** Opening DATA FOR PROCESSING block **

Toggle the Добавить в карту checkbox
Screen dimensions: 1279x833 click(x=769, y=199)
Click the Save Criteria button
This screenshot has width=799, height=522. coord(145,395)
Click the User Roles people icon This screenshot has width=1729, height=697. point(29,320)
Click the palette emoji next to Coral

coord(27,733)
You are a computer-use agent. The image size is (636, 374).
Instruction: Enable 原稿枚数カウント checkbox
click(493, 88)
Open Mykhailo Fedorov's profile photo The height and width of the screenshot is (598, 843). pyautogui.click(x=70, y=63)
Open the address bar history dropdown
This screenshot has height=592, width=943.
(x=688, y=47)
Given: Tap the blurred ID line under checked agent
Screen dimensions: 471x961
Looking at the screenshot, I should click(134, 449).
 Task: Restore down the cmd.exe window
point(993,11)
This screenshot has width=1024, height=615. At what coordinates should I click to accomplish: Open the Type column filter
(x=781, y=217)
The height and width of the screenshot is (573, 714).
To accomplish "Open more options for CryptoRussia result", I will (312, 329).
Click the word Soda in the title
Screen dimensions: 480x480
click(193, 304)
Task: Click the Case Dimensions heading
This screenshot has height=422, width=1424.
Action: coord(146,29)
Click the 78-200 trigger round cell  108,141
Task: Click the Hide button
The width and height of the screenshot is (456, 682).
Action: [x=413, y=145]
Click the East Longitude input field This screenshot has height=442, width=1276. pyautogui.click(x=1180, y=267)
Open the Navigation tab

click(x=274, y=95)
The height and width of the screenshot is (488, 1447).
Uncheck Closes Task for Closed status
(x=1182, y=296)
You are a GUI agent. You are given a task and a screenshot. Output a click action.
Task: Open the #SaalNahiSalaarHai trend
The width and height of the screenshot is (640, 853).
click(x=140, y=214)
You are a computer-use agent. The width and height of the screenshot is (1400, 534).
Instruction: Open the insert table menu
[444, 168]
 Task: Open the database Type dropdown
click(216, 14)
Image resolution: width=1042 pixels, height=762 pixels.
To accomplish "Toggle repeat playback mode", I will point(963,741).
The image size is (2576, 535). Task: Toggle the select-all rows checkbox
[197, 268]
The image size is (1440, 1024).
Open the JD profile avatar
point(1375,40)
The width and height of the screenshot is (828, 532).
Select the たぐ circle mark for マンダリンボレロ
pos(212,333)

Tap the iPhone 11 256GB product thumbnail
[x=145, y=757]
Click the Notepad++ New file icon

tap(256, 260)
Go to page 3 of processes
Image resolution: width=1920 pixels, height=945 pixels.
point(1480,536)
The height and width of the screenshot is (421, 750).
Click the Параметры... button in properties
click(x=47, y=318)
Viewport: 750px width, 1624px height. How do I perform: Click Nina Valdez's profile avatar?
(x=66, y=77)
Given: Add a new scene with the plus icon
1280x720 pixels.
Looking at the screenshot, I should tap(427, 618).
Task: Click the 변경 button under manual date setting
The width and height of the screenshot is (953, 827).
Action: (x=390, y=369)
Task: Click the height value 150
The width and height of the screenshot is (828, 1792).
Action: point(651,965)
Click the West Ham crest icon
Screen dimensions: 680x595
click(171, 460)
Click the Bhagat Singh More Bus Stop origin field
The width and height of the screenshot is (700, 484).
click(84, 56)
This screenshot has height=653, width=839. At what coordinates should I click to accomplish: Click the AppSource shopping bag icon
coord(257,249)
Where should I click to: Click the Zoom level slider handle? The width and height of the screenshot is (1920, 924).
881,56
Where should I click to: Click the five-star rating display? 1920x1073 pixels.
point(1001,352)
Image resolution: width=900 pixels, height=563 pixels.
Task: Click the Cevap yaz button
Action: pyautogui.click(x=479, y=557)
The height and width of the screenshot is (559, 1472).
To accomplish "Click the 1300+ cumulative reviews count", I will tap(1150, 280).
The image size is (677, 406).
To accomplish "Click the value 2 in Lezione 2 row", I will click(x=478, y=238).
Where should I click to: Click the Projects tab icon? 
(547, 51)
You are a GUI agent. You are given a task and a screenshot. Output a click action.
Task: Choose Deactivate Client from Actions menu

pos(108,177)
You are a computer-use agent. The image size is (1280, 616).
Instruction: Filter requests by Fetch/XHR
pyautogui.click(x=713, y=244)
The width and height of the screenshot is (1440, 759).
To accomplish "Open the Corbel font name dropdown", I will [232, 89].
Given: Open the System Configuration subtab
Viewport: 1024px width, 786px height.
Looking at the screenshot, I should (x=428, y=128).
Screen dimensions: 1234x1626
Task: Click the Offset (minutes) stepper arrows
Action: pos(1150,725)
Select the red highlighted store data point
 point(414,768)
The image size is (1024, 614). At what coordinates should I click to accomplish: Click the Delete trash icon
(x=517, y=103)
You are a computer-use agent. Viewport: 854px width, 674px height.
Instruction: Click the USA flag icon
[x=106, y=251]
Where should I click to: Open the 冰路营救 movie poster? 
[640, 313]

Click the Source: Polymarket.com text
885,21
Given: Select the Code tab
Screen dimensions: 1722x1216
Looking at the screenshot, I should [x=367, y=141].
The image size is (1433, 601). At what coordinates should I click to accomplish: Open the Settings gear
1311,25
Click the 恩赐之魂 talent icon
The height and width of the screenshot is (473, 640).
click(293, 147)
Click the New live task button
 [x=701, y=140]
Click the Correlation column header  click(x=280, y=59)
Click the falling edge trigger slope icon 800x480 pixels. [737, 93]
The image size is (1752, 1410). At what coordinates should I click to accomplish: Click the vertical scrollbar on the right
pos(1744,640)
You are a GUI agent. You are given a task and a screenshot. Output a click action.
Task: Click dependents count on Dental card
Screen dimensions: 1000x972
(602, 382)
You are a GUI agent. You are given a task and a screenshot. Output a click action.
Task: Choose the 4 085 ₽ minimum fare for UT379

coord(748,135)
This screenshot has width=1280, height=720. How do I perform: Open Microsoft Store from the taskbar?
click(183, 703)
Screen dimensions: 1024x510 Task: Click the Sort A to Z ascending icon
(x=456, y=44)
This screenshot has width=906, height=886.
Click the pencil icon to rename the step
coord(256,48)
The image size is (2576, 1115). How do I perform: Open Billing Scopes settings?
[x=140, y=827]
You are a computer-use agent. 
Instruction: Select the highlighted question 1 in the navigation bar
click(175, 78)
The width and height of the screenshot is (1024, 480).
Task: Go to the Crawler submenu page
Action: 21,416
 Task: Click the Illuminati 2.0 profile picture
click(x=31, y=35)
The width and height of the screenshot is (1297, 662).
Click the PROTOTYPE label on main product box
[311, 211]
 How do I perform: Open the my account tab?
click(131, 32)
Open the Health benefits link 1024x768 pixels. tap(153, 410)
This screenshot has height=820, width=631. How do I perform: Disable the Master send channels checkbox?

** Closing DATA FOR PROCESSING block **

*YOUR INSTRUCTIONS*
Where a line of the data above includes the string "value", pull it out.

*TASK SOLUTION*
Task: Click the height value 150
To accomplish "Click the value 2 in Lezione 2 row", I will click(x=478, y=238).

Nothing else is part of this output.